It’s getting late in the month. Either you’re ticking along with no problems or you’re getting a little desperate by now. Either way, this fill-in-the-blanks prompt should help you come up with a story today.
A [adjective, unlike you] [noun, like you] decides to [action – something reasonable] except [something unreasonable]
- Here’s my example: a fitness-obsessed 40-something woman decides to train for a marathon except her husband objects.
- I’ll have to drill down into why her husband might object, what kind of woman is she, what she thinks running a marathon will do for her, what she will never do, what she needs to do, what the state of her marriage is now and will be if she ignores his objections, if that matters to each of them. Then I’ll have to decide on her voice, whether she is strident, aggressive, funny, charming, wheedling, whiney, a doormat. I’ll have to decide when to enter this story (when she tells him her plans, when she’s already half way through the race reflecting on how she got there, when she’s in divorce court, retelling the story…)

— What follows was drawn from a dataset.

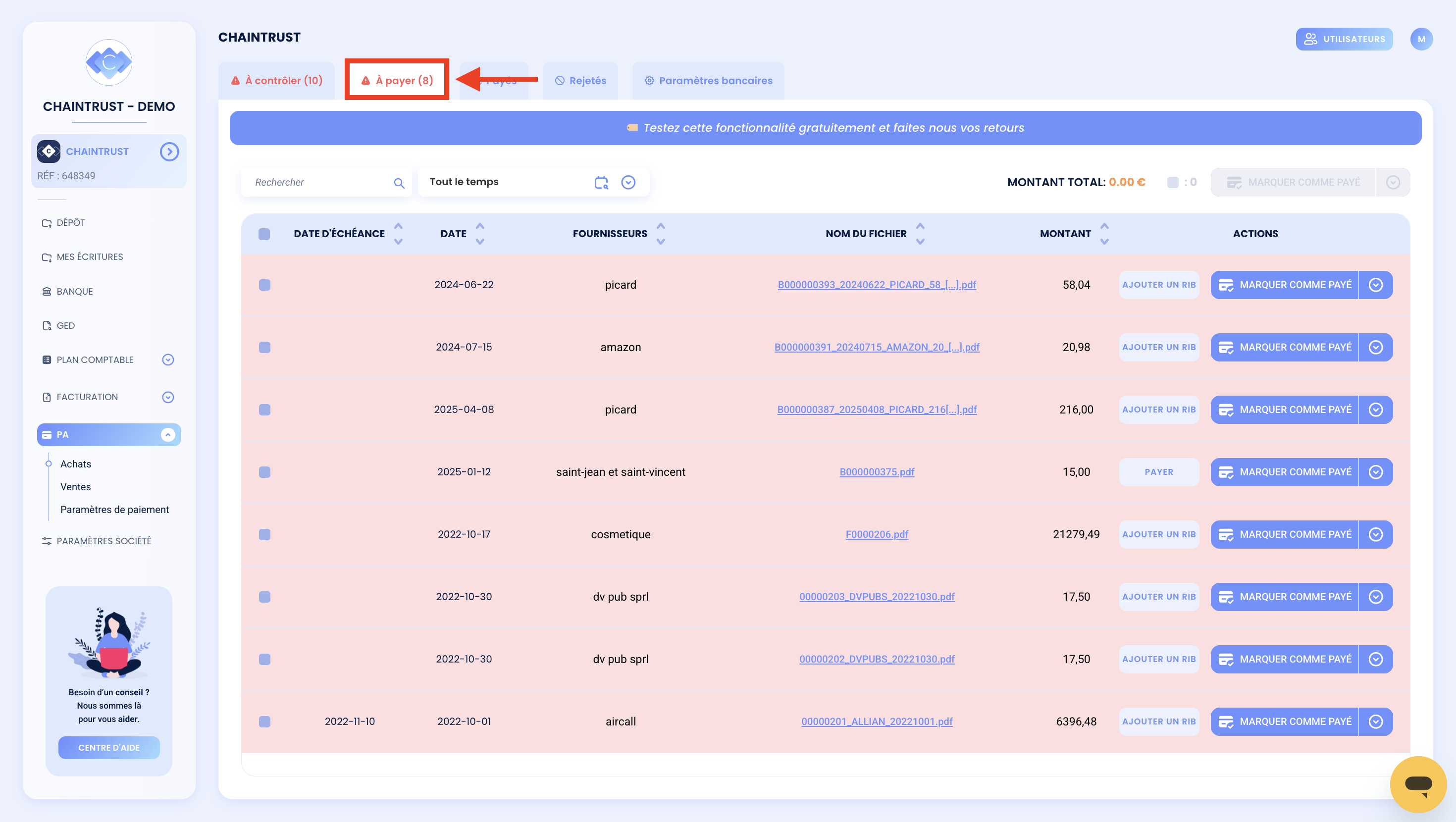
Task: Open the calendar date picker icon
Action: pos(601,182)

- You can flip the ‘unlike me’ and ‘like me’ and the ‘reasonable/unreasonable’ tags if that makes the process more fun for you.
- Even the most mundane of ideas can become something wonderful if you think hard enough about pieces and let the characters come alive.
- Don’t over-write this. Think hard, then imply. Remember, if you’re telling a story to your best friend, you don’t give her much backstory, and you certainly don’t give her both sides of the story. Write this story that way.
- This story will work best if you let one voice ring out strongly, with all the whitewashing and self-justification we do without noticing!